I've always had a feeling oenaphiles were a fraud...

Wine experts beware. Read the whole story here.

"So much for objectivity. But results like this shouldn't be surprising.
I've blogged about this before, but it's such a cool experiment that it's worth
repeating. In 2001, Frederic Brochet, of the University of Bordeaux, conducted
two separate and very mischievous experiments. In the first test, Brochet
invited 57 wine experts and asked them to give their impressions of what looked
like two glasses of red and white wine. The wines were actually the same white
wine, one of which had been tinted red with food coloring. But that didn't stop
the experts from describing the "red" wine in language typically used to
describe red wines.

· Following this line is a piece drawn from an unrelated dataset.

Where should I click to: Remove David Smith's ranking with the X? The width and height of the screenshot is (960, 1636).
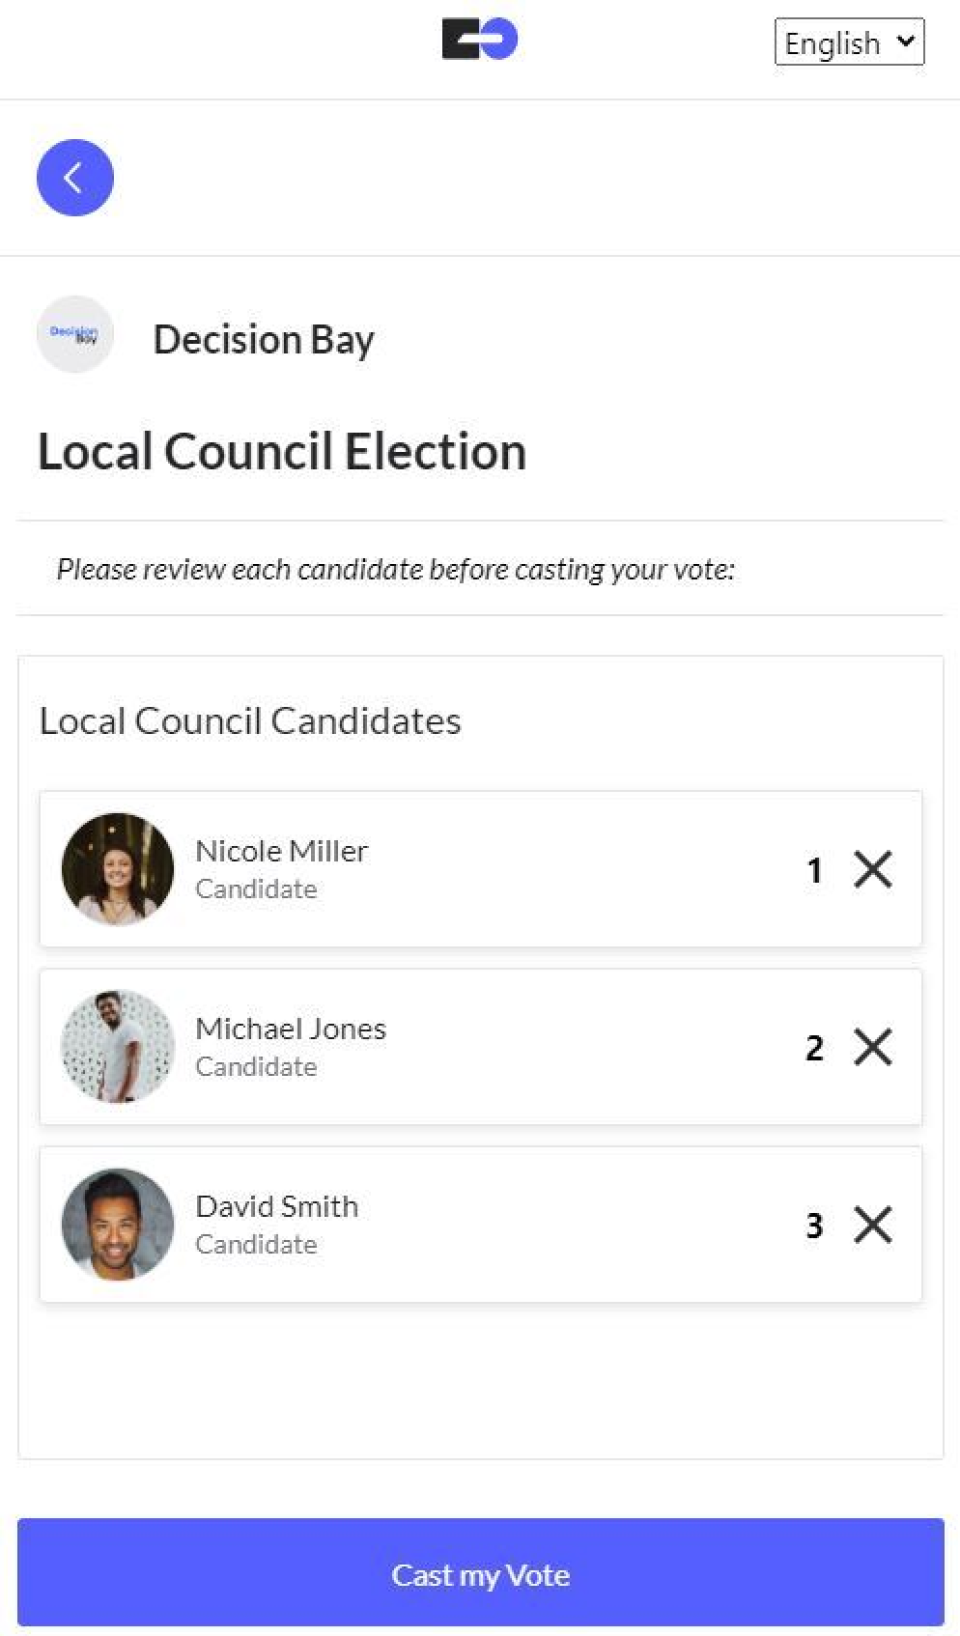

One expert praised its "jamminess," while another enjoyed
its "crushed red fruit." Not a single one noticed it was actually a white
wine.


The second test Brochet conducted was even more damning. He took a
middling Bordeaux and served it in two different bottles. One bottle was a fancy
grand-cru. The other bottle was an ordinary vin du table. Despite the fact that
they were actually being served the exact same wine, the experts gave the
differently labeled bottles nearly opposite ratings. The grand cru was
"agreeable, woody, complex, balanced and rounded," while the vin du table was
"weak, short, light, flat and faulty". Forty experts said the wine with the
fancy label was worth drinking, while only 12 said the cheap wine was."

While I know many folks that consider themselves fine arbiters of the grape, I'm tempted to call bullshit. I would love to hold a blind taste-test to see if anyone can separate the wheat from the chaff. We'll go screw-top to grand cru, white to red, Loire to Napa...any takers?

It's much easier with scotch...I generally like the one that's in front of me.